Id. at 325 (citing Richey).

If, however, the restraint of property comes after indictment, then the court applies the “Jones-Farmer” rule.  Under this rule, due process requires a pretrial adversary hearing when a defendant makes a threshold showing that the Government may have seized untainted assets without probable cause and that he needs those assets to hire counsel.

The Court then found that the Rule 41(g) analysis was the proper one to follow in this case since the funds were seized in connection with the credit-repair scam, and not the mortgage fraud scam.

Johnson also argued that Jones-Farmer should apply because the March 2011 affidavit described the assets as substitute assets and were therefore untainted.  The Government argued the term “substitute assets” was a drafting error and that they were actually the proceeds of Johnson’s unrelated crime.

Again, the court denied her claim and found that Johnson had no right to a hearing because she failed to provide any evidence, other than her assertion, that any of her assets were untainted.  I just find this remarkable.  I mean, the whole point of an evidentiary hearing is to provide evidence, yet the Court here finds fault with her for failing to provide evidence to justify the evidentiary hearing!  The Court dinged the Government a bit for its mischaracterization of “substitute assets” but found that the affidavit still provided probable cause to believe the assets were, in fact, tainted.

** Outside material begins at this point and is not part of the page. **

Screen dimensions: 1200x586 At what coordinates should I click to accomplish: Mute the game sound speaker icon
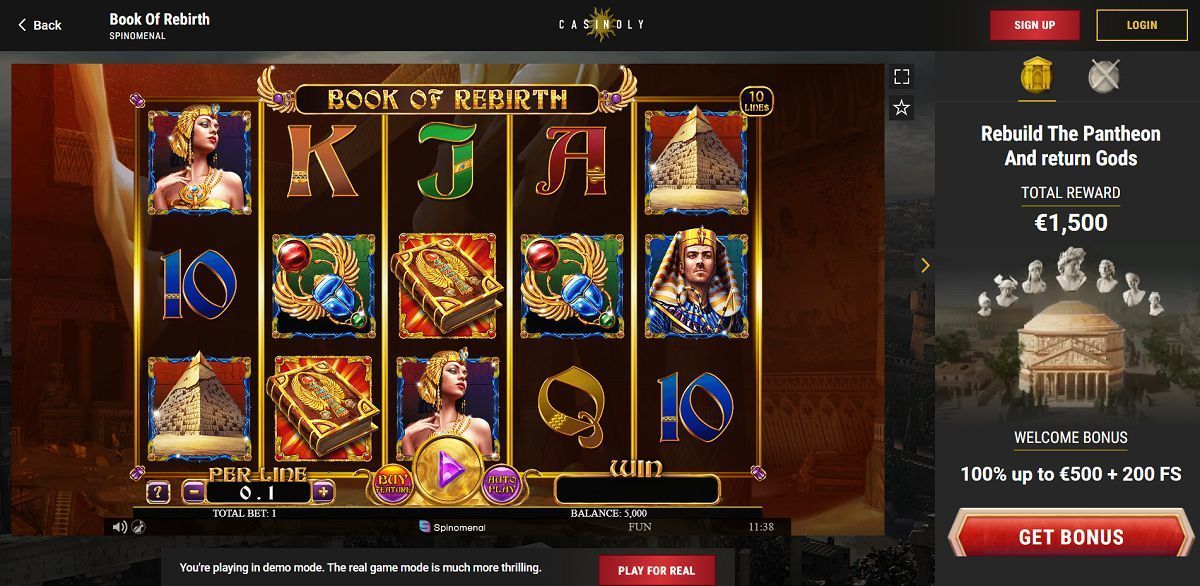[120, 526]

In the end, the Court found that Johnson did not have a right to use illegally obtained funds to hire an attorney.  Caplin & Drysdale v. United States, 491 U.S. 617 (1989); United States v. Monsanto, 491 U.S. 600 (1989).  And of course, most recently, Luis v. United States, 578 U.S. ___ (2016) a case in which the Supreme Court of the United States held that the Sixth Amendment to the United States Constitution prohibits the pre-trial restraint of assets needed to retain a defendant’s counsel of choice when those assets have not been used in conjunction with criminal activity.

The Court also denied Johnson’s claim regarding the denial of her motion for a continuance.  The Court essentially found it was her fault, and that she did not establish prejudice.  The Court also denied her sufficiency of the evidence claim, and the loss attributable claim.

I think this case highlights one of the very significant dangers of asset forfeiture and that is, it allows the government to insert itself into issues of a defendant’s representation.  It is incredible to me that the government was allowed to argue that a defendant wasn’t even entitled an evidentiary hearing where she may have been able to show that she was entitled to the funds for a lawyer.  The government shut down her opportunity for even a hearing where she could introduce evidence (and then faulted her for not presenting that evidence).  Representation issues should be between a defendant and the court.  The government has no business bring its considerable resources to bear on a defendant’s ability to hire counsel.  And in this case, the government was successful in preventing Johnson from having any counsel at all!  Justice is not served when a defendant is left without a lawyer because the government has a financial interest in obtaining a citizen’s assets, and without giving her a fair shake at proving the assets were untainted.  I hope the United States Supreme Court takes a hard look at this one.